Ho già parlato del “modo partecipativo” nell’opera commentando l’Inferno del Teatro delle Albe (rileggetevi quel post, please). Che l’opera contenga un’altissima “potenzialità partecipativa” a vocazione “utopistica” è un fatto sul quale bisognerebbe ritornare.
Ma all’utopismo, come dicevo a proposito di Inferno, si associa nel Novecento una componente politica e sociale che sembra meno compatibile con il modello evasivo-consolatorio spesso associato alla fruizione dell’opera. Non a caso Brecht odiava l’opera. Ma con il “teatro di regia” Brecht è entrato nell’opera. Basti pensare (siamo nel 1984) al rossiniano Viaggio a Reims “di” Luca Ronconi che si svolgeva anche fuori dal teatro, in mezzo al pubblico cittadino più o meno colto di sorpresa.
Il 21 ottobre sono stato a Parma per vedere la mia opera preferita del Verdi “minore” (ma esiste?): Stiffelio.
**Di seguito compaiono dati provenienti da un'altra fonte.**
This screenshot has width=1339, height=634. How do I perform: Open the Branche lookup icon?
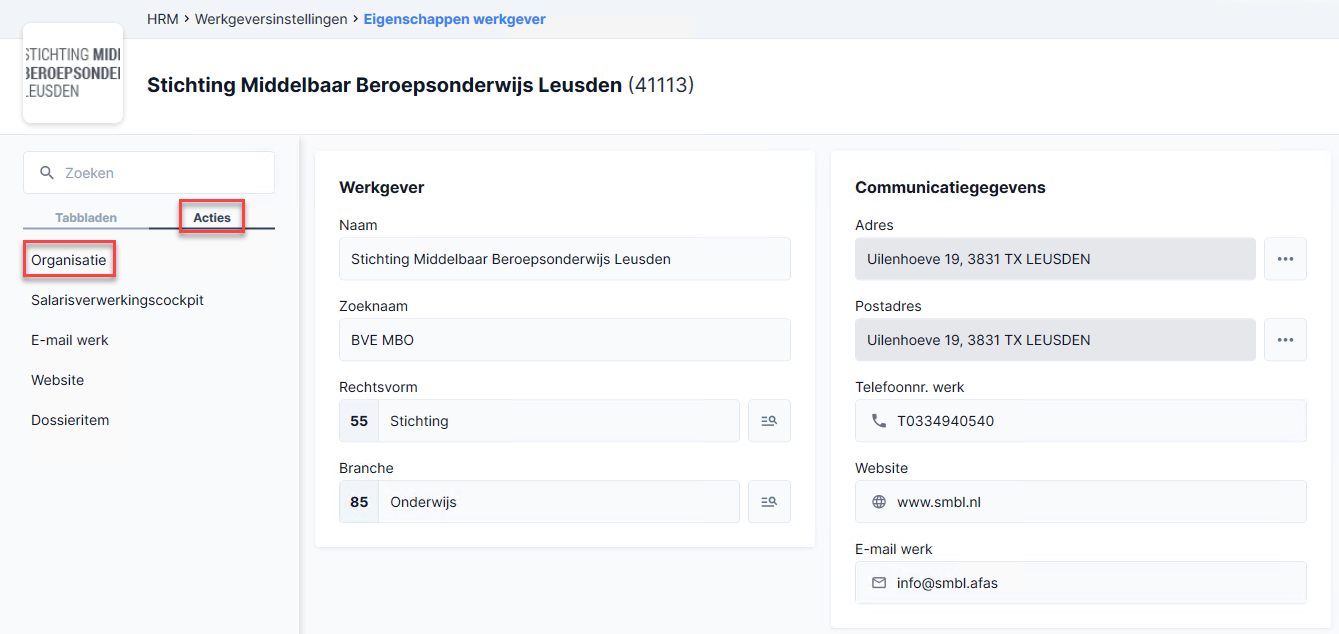coord(769,502)
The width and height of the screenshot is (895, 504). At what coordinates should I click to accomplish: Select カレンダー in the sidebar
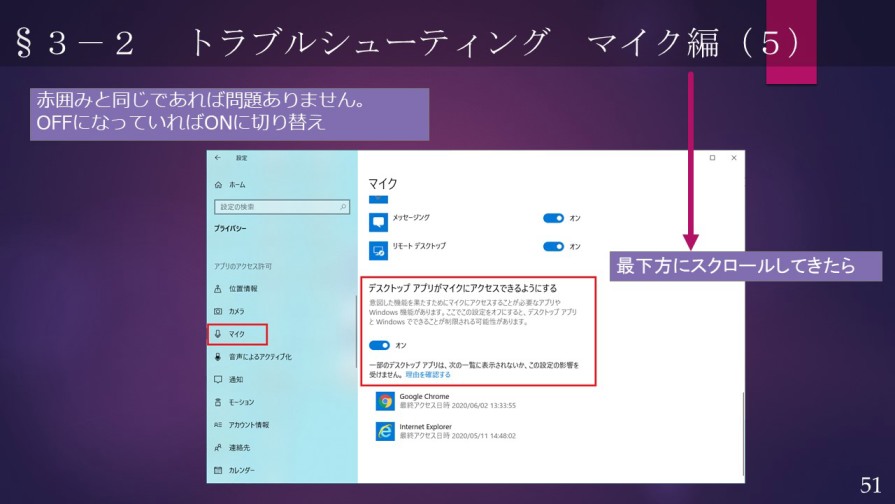tap(241, 470)
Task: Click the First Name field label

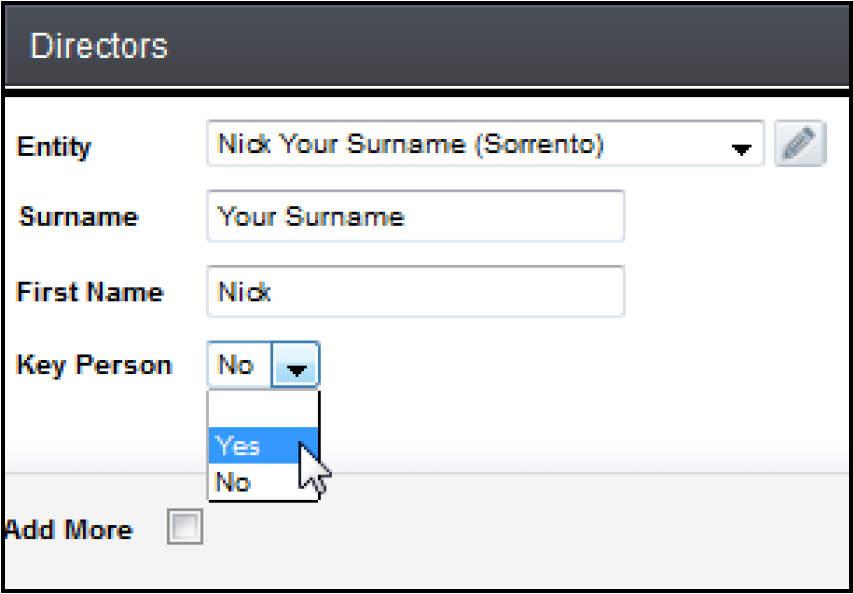Action: pos(90,292)
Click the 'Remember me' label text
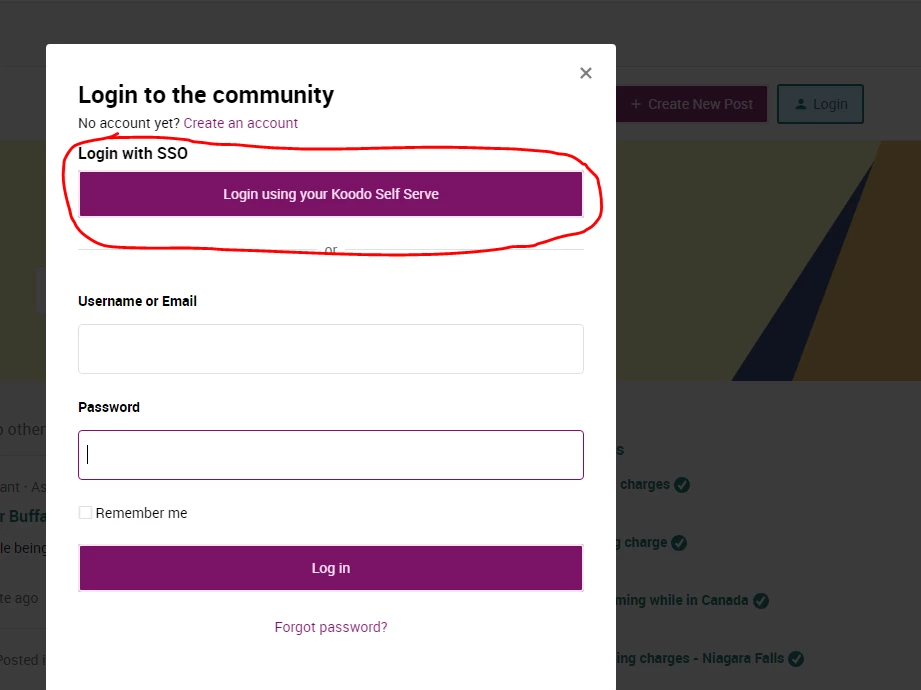The height and width of the screenshot is (690, 921). click(142, 513)
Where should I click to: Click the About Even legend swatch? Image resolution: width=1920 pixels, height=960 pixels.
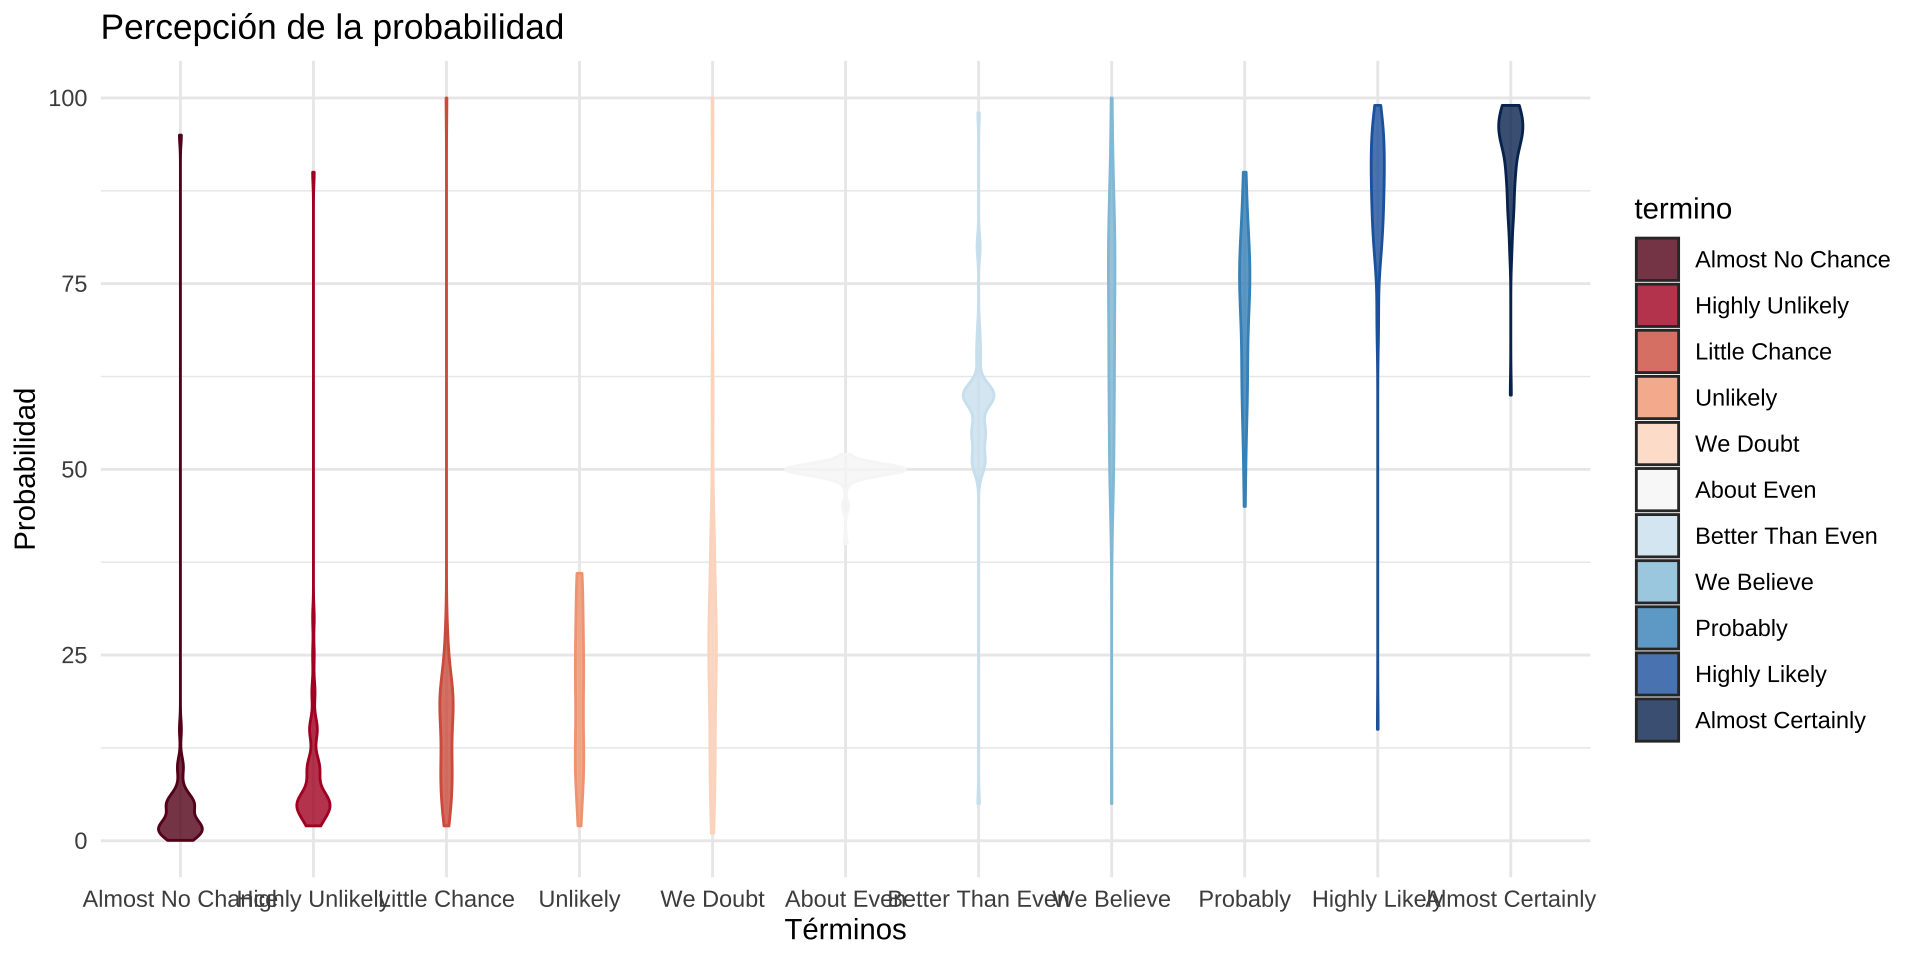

Ad attirarmi è stata l’opzione “partecipativa” scelta dal regista Graham Vick: l’azione scenica si svolgeva infatti in mezzo al pubblico, su delle piattaforme mobili, sulle quali si esibivano i cantanti-attori, mentre il coro si mescolava letteralmente a noi spettatori tutti rigorosamente in piedi nella platea del meraviglioso teatro Farnese.
L’effetto, molto “anni ’70”, era enormemente amplificato dal taglio attualizzante della regia: Stiffelio non è più un pastore protestante ma il leader di una setta fondamentalista contemporanea, portatrice di un orrendo familismo omofobo e fascistoide. Ci si poteva muovere liberamente e quasi tutti riprendevano lo spettacolo coi telefonini (cosa vietatissima nei teatri d’opera) perché è questa, oggi, la vera partecipazione: una partecipazione “mediatizzata”.
D’altronde che fossimo ben lontani dal clima culturale degli anni ’70 lo ha dimostrato un particolare rivelatore. In una scena di nudo, le femministe che contestavano i fondamentalisti si spogliano, ma… indossavano un body color carne: negli anni ’70 avremmo sonoramente fischiato una simile paraculaggine autocensurata. Il coinvolgimento era però reale e ti veniva davvero voglia di cantare col coro (cosa che personalmente ho pure fatto).
Insomma: un’esperienza molto intensa e interessante. E ripensando anche a Inferno vien fatto di chiedersi: che stia tornando il “modo partecipativo” a teatro?